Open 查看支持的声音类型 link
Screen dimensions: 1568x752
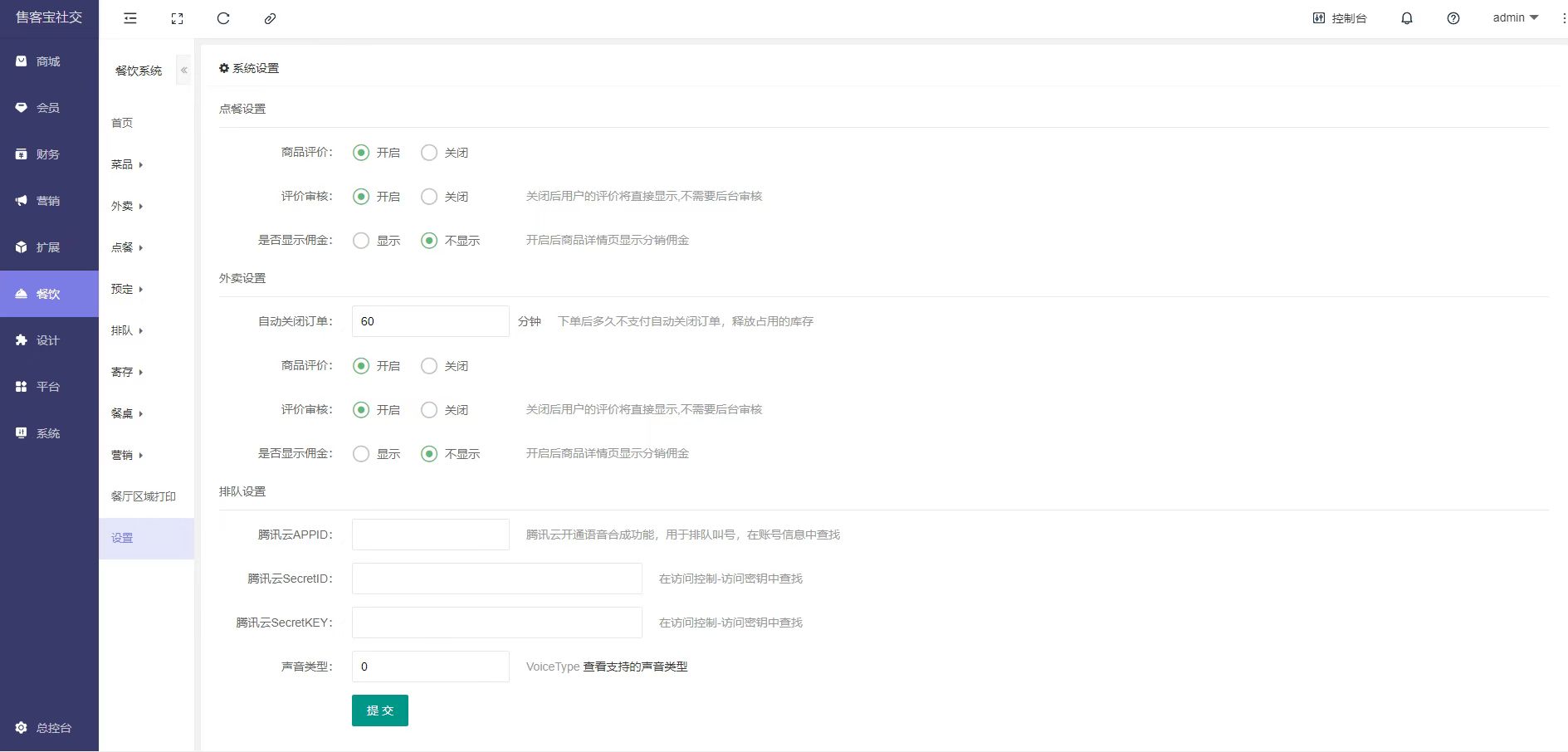click(635, 667)
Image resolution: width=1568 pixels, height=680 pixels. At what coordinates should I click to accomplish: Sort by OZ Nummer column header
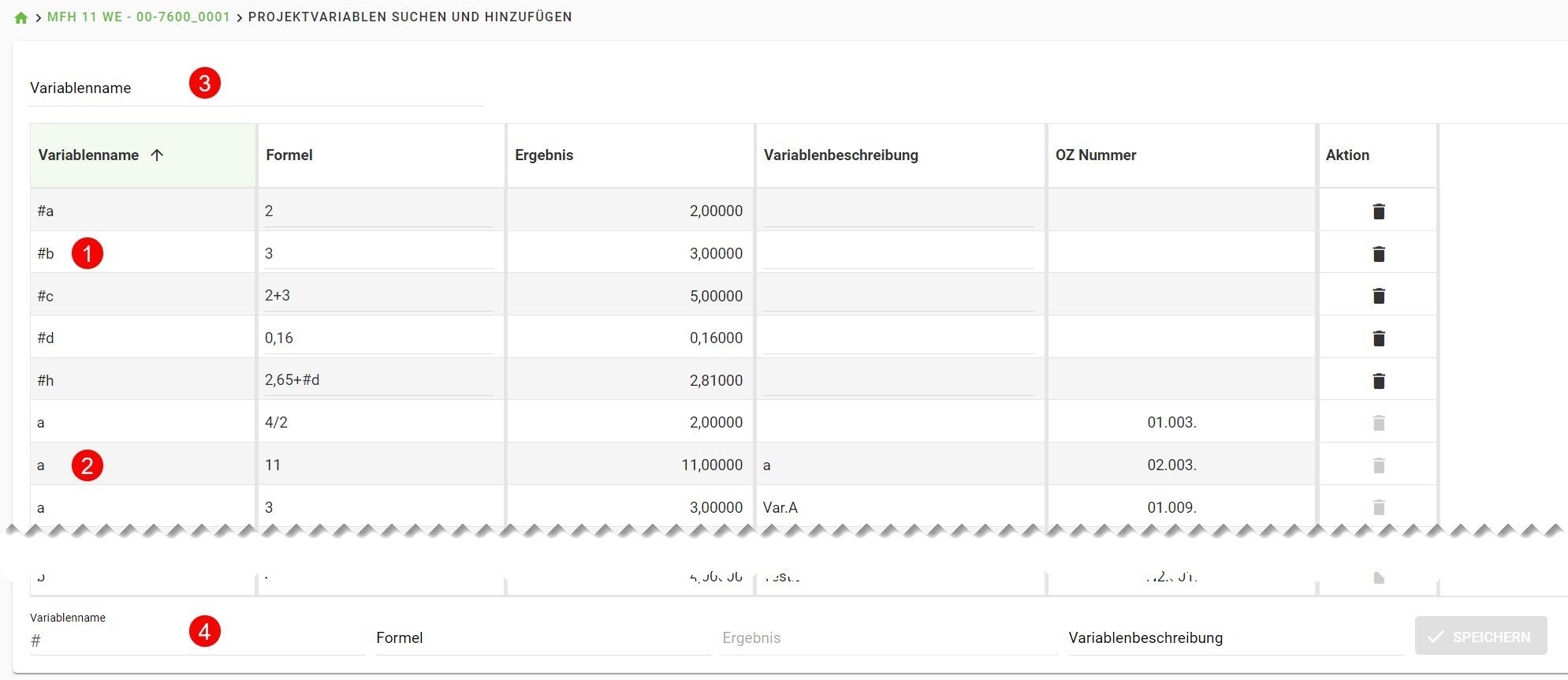coord(1095,155)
******
*WHAT YOU WILL DO*
The expected output is every entry above, retyped exactly, with the pictures removed.

*RESPONSE TO THE TASK*
Open 查看支持的声音类型 link
Screen dimensions: 1568x752
click(635, 667)
Image resolution: width=1568 pixels, height=680 pixels. At what coordinates should I click to accomplish: Sort by OZ Nummer column header
coord(1095,155)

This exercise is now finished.